As was widely expected, the 2012-2013 budget is projected to return to a modest surplus of $1.5 billion.
While the business community wasn’t expecting much by way of good news, the question is whether Wayne Swan has focused strategically or, in the pursuit of the all-important surplus, the Government has searched so hard for revenue that it runs the risk of busting the nascent economic recovery altogether. Will it be boom or bust?
Another opportunity missed to reform the tax agenda
BDO has been at the forefront of calling for long-lasting, consistent and economically prudent tax reform for many years. Although the Government has commissioned many studies into tax reform, this budget fails to take advantage of another opportunity to deliver on the big picture, and seek internationally competitive reforms that have been laid out in the reports of the Henry Tax Review and the Tax Forum.

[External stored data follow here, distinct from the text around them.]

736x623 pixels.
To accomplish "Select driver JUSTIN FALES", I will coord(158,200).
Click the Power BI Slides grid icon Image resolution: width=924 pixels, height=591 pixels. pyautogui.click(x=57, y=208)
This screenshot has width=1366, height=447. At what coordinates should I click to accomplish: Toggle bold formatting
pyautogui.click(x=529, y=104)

Instead, the budget consists mostly of unstructured, short-term changes to the tax laws designed to legislatively reverse decisions of the courts that have gone against the tax authorities.
This approach has a double detriment attached to it. Not only do the structural reforms that have not been made (for example, reduction of the corporate tax rate to a more internationally competitive level, and meaningful reform of the taxation of small businesses) mean that Australia fails to improve its tax system, the ad hoc changes that have been made (that is, reintroduction of the superannuation surcharge, amendments to the bad debt deduction provisions), tend to decrease taxpayer confidence in the certainty of the tax system.

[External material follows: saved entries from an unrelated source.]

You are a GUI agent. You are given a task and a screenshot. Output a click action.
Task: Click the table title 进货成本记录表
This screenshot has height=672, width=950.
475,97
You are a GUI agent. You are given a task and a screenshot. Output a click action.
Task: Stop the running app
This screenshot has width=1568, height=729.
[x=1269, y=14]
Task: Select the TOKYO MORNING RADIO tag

It is hard to escape the conclusion that many of the measures are designed solely as revenue generating band-aids on an already unwieldy and complex tax system. Time will tell whether such measures will “bust” the already well-stretched balloon, called the Australian economy.
Tenuous nature of the surplus
In order to achieve the surplus and its other spending, the Government has applied solutions that are best described as ad hoc. Many of the revenue projections for the measures announced in the budget are a significant percentage of the $1.5 billion surplus. Failure of any of these measures to raise the projected amounts of revenue will see that surplus disappear as quickly as a deflated balloon.

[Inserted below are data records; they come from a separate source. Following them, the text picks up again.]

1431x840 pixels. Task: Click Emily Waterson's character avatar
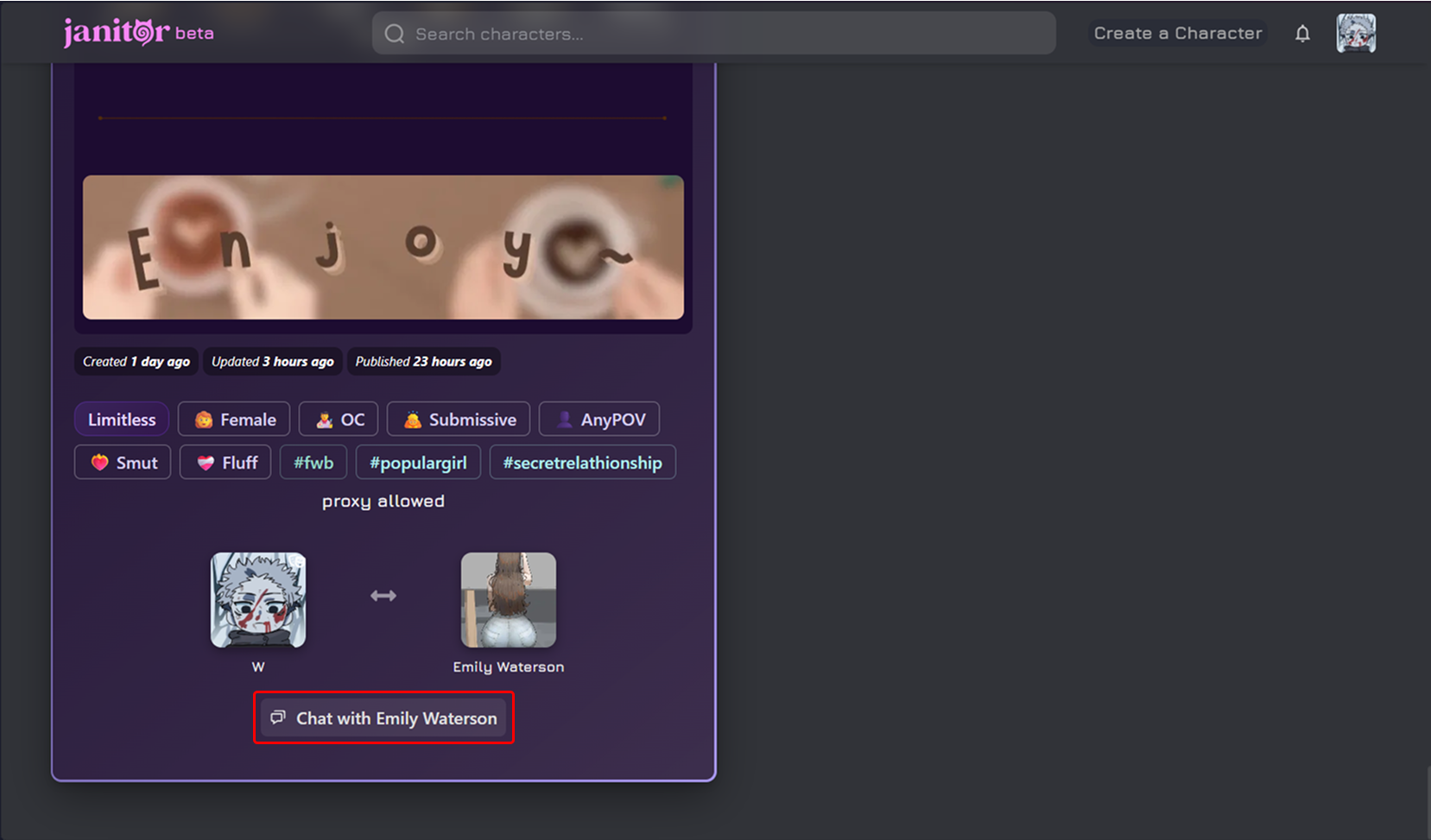coord(508,600)
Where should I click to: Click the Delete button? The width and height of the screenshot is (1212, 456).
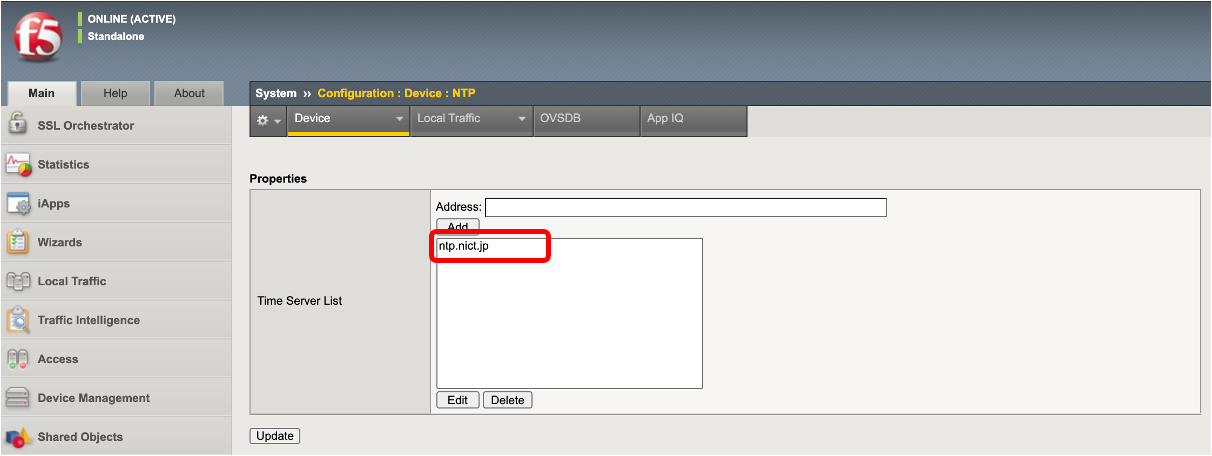pyautogui.click(x=508, y=400)
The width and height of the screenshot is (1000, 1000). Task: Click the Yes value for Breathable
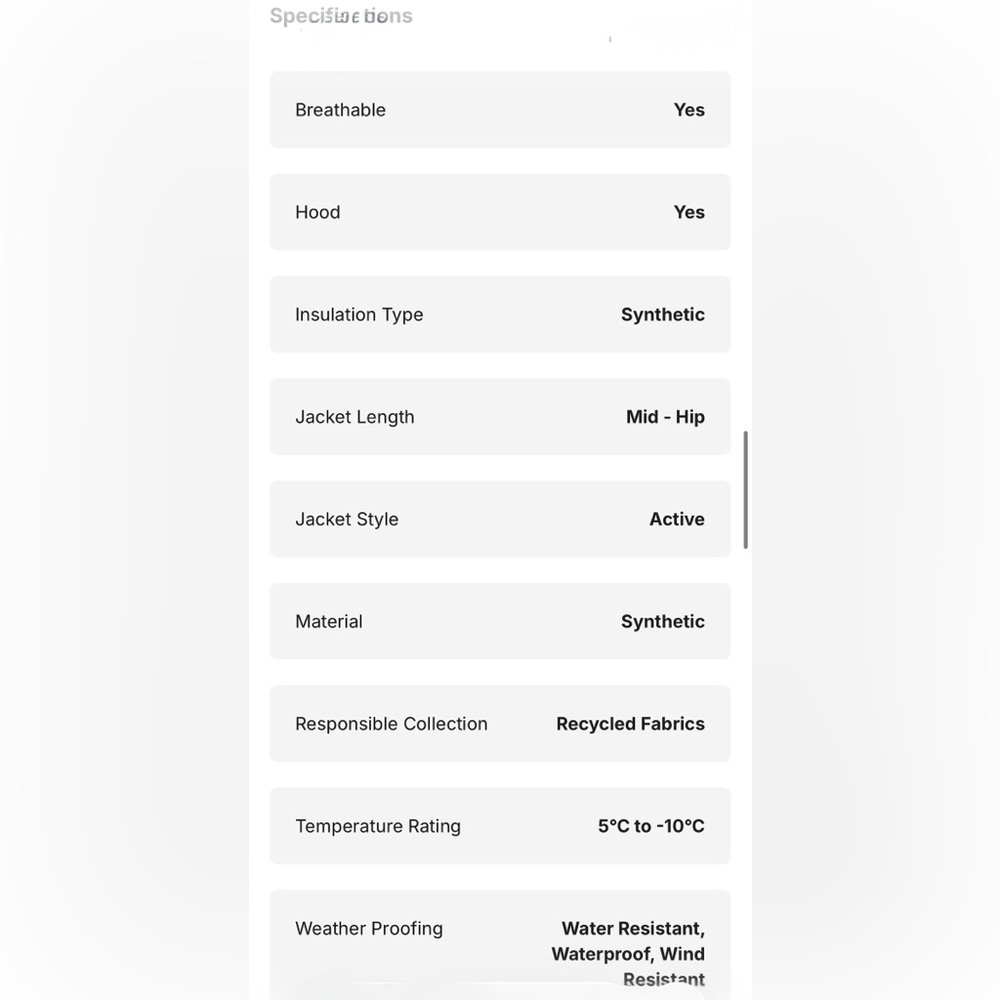(689, 110)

Further, through a number of its welfare and compensation measures, the budget puts cash into the hands of individual taxpayers. These moneys are intended to be compensation for the cost of living increases in the 2012-2013 year due to revenue measures such as the carbon tax. However, the cost of living increases will continue into 2013-2014. There is no ongoing program to allow for increases to such payments into the future.
Based on the above, BDO considers that this budget aims to inflate the political balloon, rather than to focus on immediate economic remedies. Could this approach potentially bust the balloon? It is possible that the Government intends this budget to be its last during this Parliament’s current term – even though that term does not expire until after May 2013 when the next budget is due? Holding an election before May 2013 will mean that a final accounting on whether the surplus has been achieved will not be available, and the cost of living issues will be a problem for the next Parliament.